*Problem to work on*
Write the next few paragraphs of the kidney donation article below, picking up after its last sentence about dialysis. Disregard the listing that follows it.

===== Text provided

“Donate a kidney and save a life!”

Department of Health 2020/03/17 - 22:00



Tebogo Tladi


 

For 56-year-old kidney failure patient, Yolisa Besane, a kidney donation would literally be her gift of life.

 

“It’s rather unfortunate that it took my own personal journey with kidney failure to fully acknowledge the importance of organ donation.  I was also guilty of believing the cultural stereotypes and stigma associated with it.”  

 

“It was only until that fateful day that I lay in hospital, fighting for my life, in dire need of a donation myself,” narrates Besane. 


 

Basane was part of a team of health workers and patients that educated staff and patients at Chris Hani Baragwanath Academic Hospital about the importance of looking after our kidney at this year’s World Kidney Day.

 

The enthusiastic team from renal units moved from Patient Affairs, Out Patient department, Casualty and Pharmacy creating awareness.

 

Her journey started in 1998, when what she initially dismissed as a stress-related headache became more and more consistent.  It was only weeks later when her health started severely deteriorating that she sought desperate medical intervention.

 

“At this point, my skin became a lot darker and my eyesight started to get poor.  I grew more and more anxious, as I was also losing weight severely – to a point where I was dependent on my family for basic things like eating, washing and walking,” recalls Besane.


 

Based in Cape Town at the time, she was eventually referred to a public health facility after numerous misdiagnosis from private care that the worst was confirmed.

 

A teary-eyed Basane further states that her world came to a standstill when the doctor told her she had kidney failure due to her severe hypertension and had to be placed on dialysis instantly until she’s transplantable – medically capable to receive a kidney transplant.

==========
===== Data extract

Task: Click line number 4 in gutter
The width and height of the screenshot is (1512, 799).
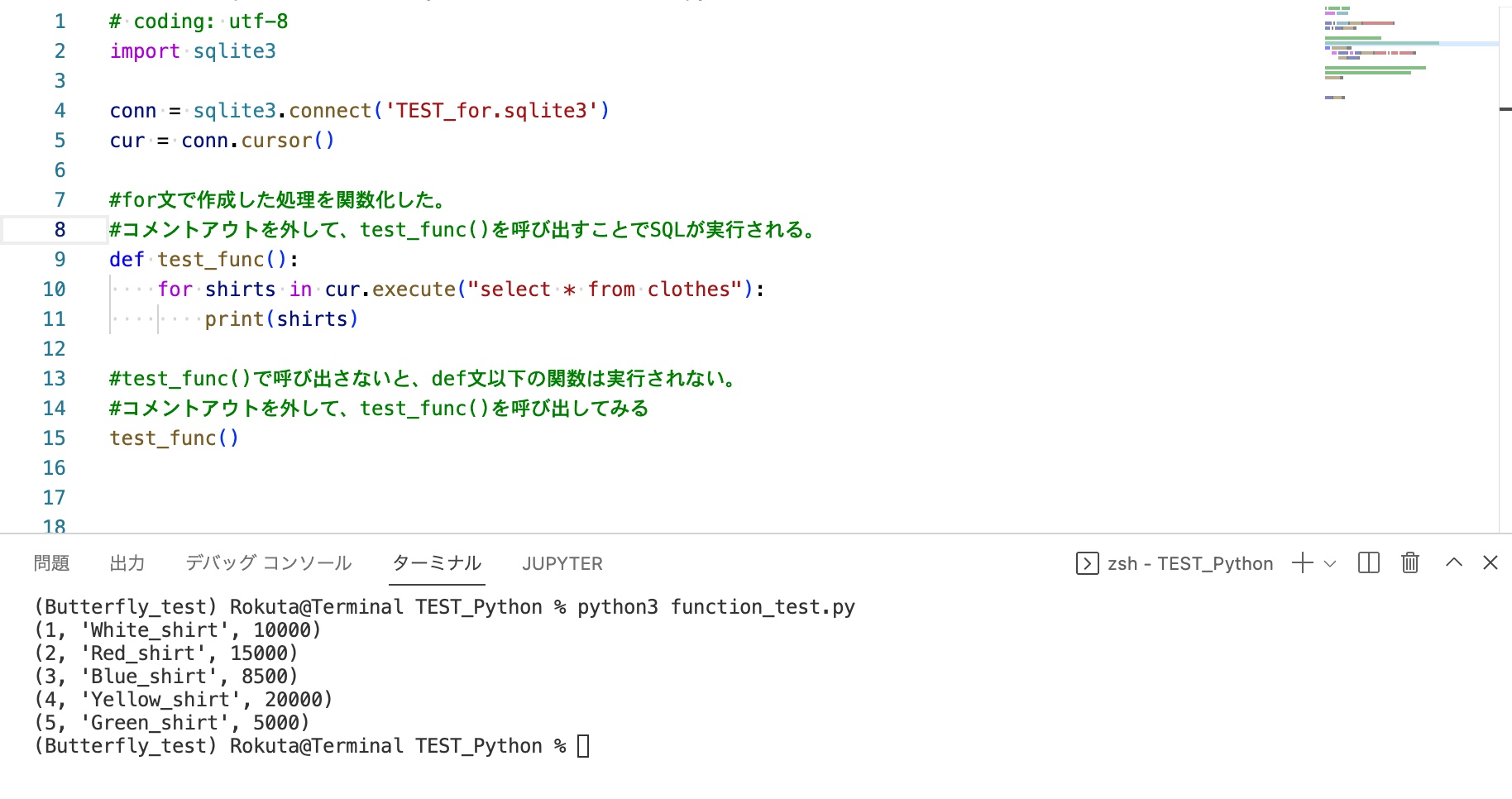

==========

*Answer space*
In medicine, dialysis is the process of removing excess water, solutes, and toxins from the blood in people whose kidneys can no longer perform these functions naturally. This is referred to as renal replacement therapy.

 

It was after seven years of dialysis that Basane journeyed back to her Rosettenville home in Gauteng that she continued her treatment in Chris Hani Baragwanath Academic Hospital, Soweto.


 

Today, a kidney awareness advocate and transplant hopeful at the hospital, her only appeal to the public is for people to reconsider donating an organ for those who desperately need it because as she puts it;” … hospitals like Bara, have an increasing number of patients with kidney problems and majority of them need transplants but the number of donors is extremely low.  But more importantly, it’s literally a matter of life and death.”

 

More than 30 kidney transplants have been performed in the last five years to patients from Renal Unit at Chris Hani Baragwanath Academic Hospital (CHBAH) in Soweto.

 

These 35 kidney transplant recipients underwent many tests and treatment options including dialysis before a match was found through a provincial data base which include both private and public patients with kidney failure.

 

Provincial hospitals which offer transplant services are CHBAH; Sebokeng; Helen Joseph; Leratong and Charlotte Maxeke Johannesburg Academic.